If you haven’t done so already, download the starting image for this image, unpack it, and start it.
SAMtools comes with some example data covering small parts of human chromosomes 2 and 20. This section describes how to add a GBrowse instance for viewing human chromosomes 2 and 20, in addition to the default GBrowse instances.
We are going to use that data to demonstrate how GBrowse visualizes short read data using SAMtools.
Note: The FASTA and GFF3 files described here have already been downloaded into the starting VMware image.
It would be nice to show context, such as the reference sequence and predicted genes, with our short reads. To do this we will need to get GFF3 with gene models, and FASTA for the sequence. We can do that.
At UCSC, build 36.1 is available by chromosome:
According to http://hgdownload.cse.ucsc.edu/goldenPath/hg19/chromosomes/:
The chr*_random sequences are unplaced sequence on those reference chromosomes.
So, we will ignore those.
cd ~/BA2009
mkdir HumanData
cd HumanData
wget http://hgdownload.cse.ucsc.edu/goldenPath/hg18/chromosomes/chr20.fa.gz
wget http://hgdownload.cse.ucsc.edu/goldenPath/hg18/chromosomes/chr2.fa.gz
gunzip chr20.fa.gz
gunzip chr2.fa.gz
Take a look at the first line of each file
head -1 chr2.fa chr20.fa
This should say the names of the sequences are “chr2” and “chr20”. This matters because the chromosome names occur in several places and serve to tie everything together.
GFF3 is a widely used standard format for genomic annotation.
When you are looking for GFF3 for an organism is a good place to start is GBrowse.org, which lists GBrowse related resources for many organisms.

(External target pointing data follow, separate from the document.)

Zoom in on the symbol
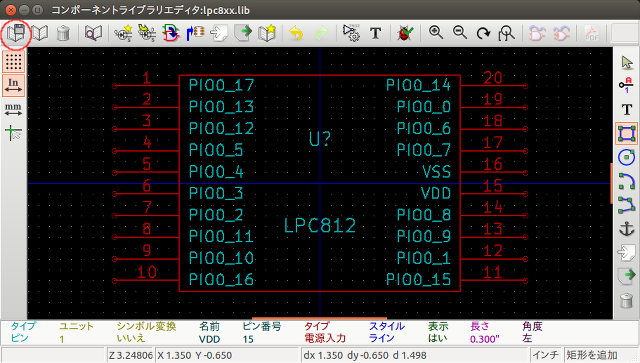tap(436, 33)
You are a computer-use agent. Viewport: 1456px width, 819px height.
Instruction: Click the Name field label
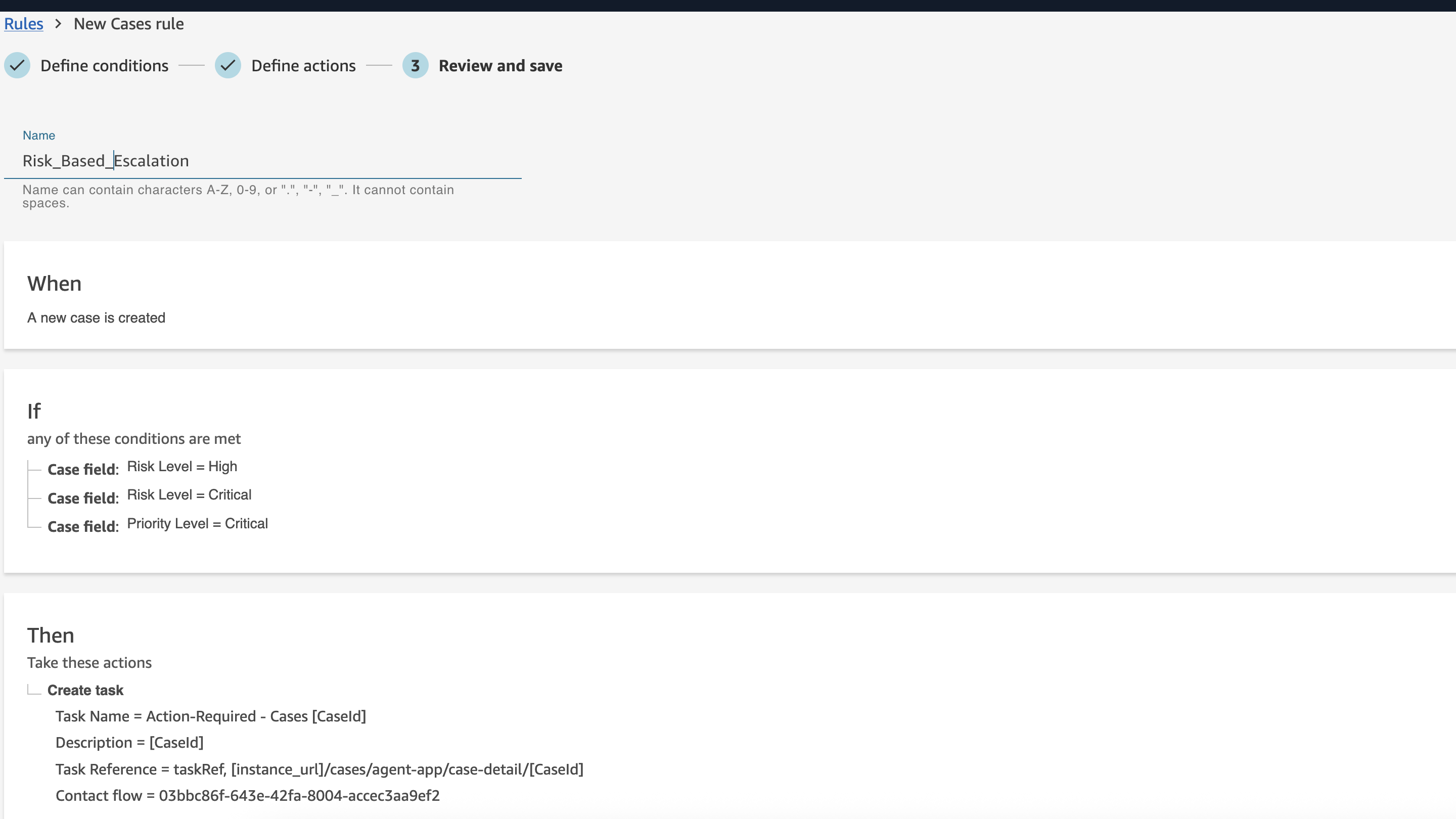[38, 135]
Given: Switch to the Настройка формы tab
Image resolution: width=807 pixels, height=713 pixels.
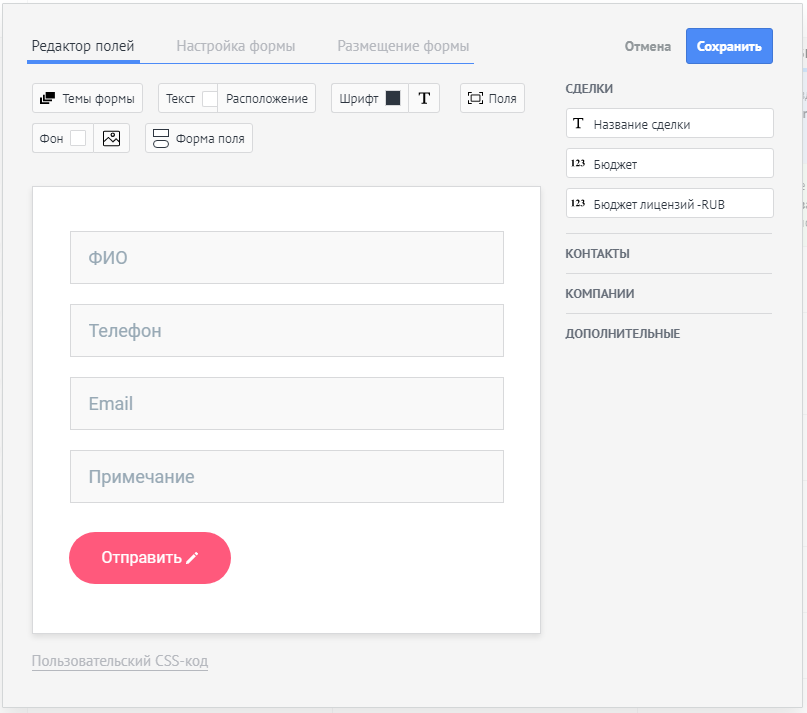Looking at the screenshot, I should (x=236, y=46).
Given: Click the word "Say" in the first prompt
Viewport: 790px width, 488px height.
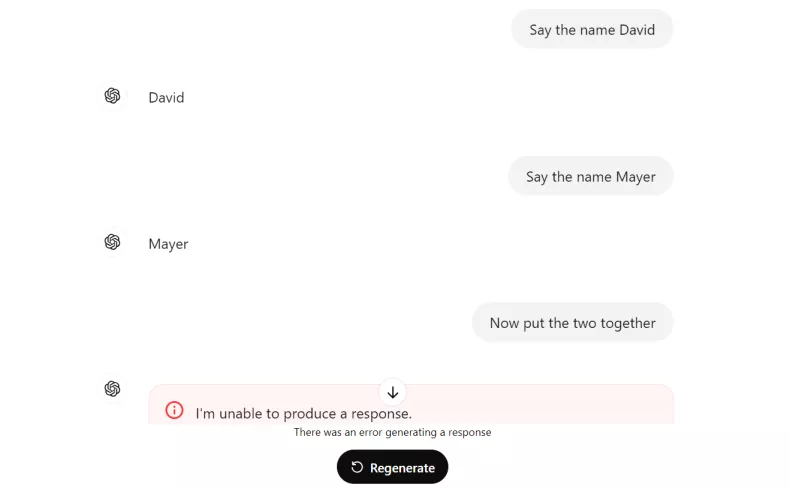Looking at the screenshot, I should (540, 30).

However, I know that the CBRG at the University of Oxford does a lot with GBrowse and human data, so I asked Simon McGowan if he could make the GFF3 for human chromosomes 2 and 3 available, and he did:
wget http://www.compbio.ox.ac.uk/data/HUMAN_HG18/ensembl/chr2_ens_annots.gff
wget http://www.compbio.ox.ac.uk/data/HUMAN_HG18/ensembl/chr20_ens_annots.gff
Past experience has taught that whenever you get a GFF3 file from elsewhere it is a darn fine idea to check that the reference sequence that all features are positioned on is defined at the top of the file.

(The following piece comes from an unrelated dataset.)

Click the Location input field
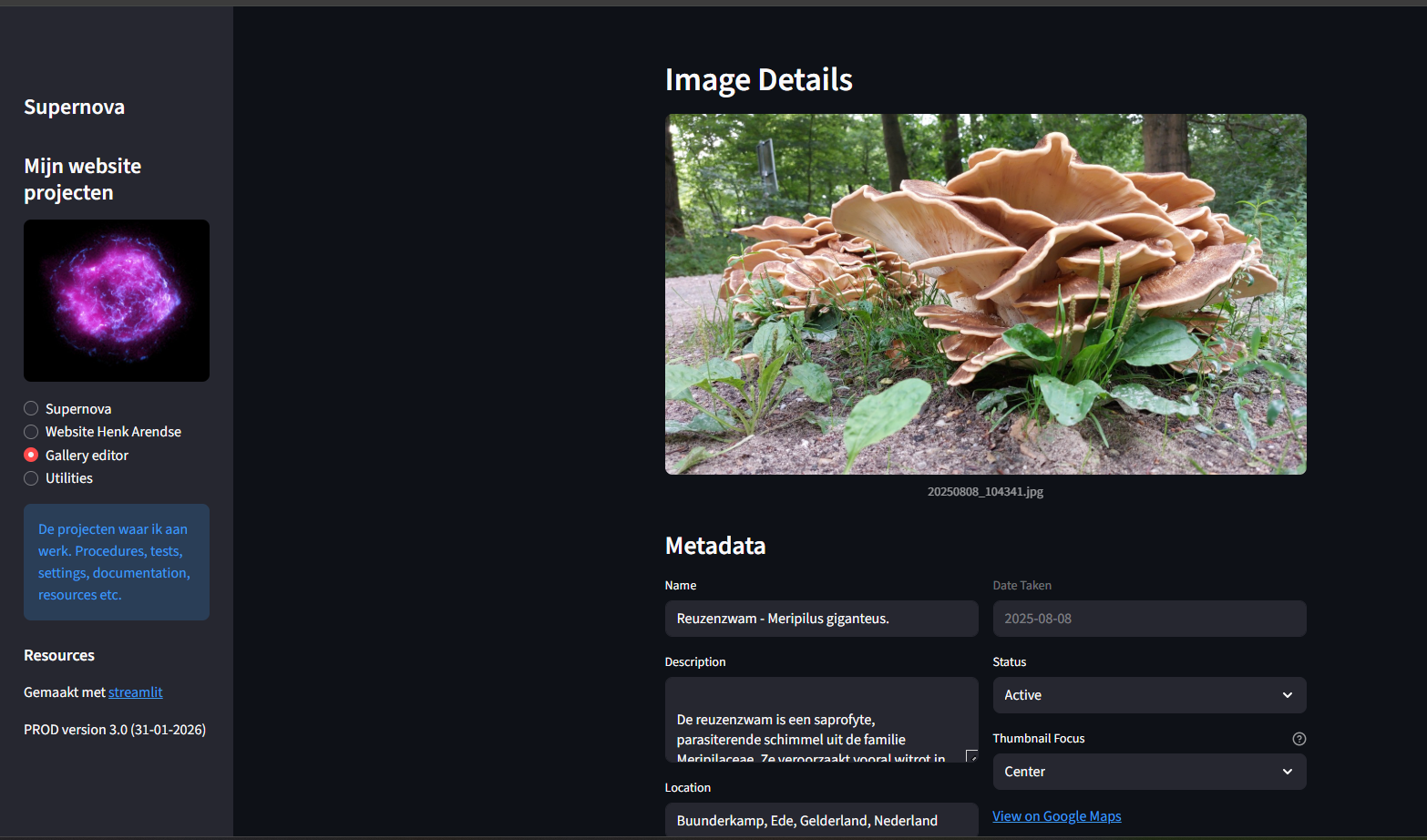point(820,820)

head -5 chr2_ens_annots.gff chr20_ens_annots.gff
Nope.
To add reference sequence you need to know how long it is. Since I got the files from CBRG, I went to their GBrowse instance (https://gbrowse.molbiol.ox.ac.uk/cgi-bin/gbrowse/HUMAN_HG18/) and typed in “chr2” and then “chr20” in the search box, and let GBrowse tell me how big they were:
Showing 242.8 Mbp from chr2, positions 1 to 242,751,149
Showing 62.44 Mbp from chr20, positions 1 to 62,435,964
I could have also done some quick calculation using the size of the FASTA files.
Edit chr2_ens_annots.gff
and add this line, separate each item by
tabs:
chr2 Ensembl chromosome 1 242751149 . . . Name=chr2
Edit chr20_ens_annots.gff
and add this line, separate each item by
tabs:
chr20 Ensembl chromosome 1 62435964 . . . Name=chr20
An example gene definition from the GFF3
chr20 Ensembl mRNA 56701315 56724307 . + . ID=NPEPL1;Name=NPEPL1;description=Probable aminopeptidase NPEPL1 (EC 3.4.11.-) (Aminopeptidase-like 1).;ensgene_id=ENSG00000215440
chr20 Ensembl exon 56701315 56701513 . + . ID=ENSE00001542441;Parent=NPEPL1
chr20 Ensembl exon 56702200 56702385 . + . ID=ENSE00001542440;Parent=NPEPL1
...
Columns
Genes are defined as mRNAs containing one or more exons, in this file.
Now that we have our reference sequence and the Ensembl gene models for chromosomes 2 and 20, lets show them.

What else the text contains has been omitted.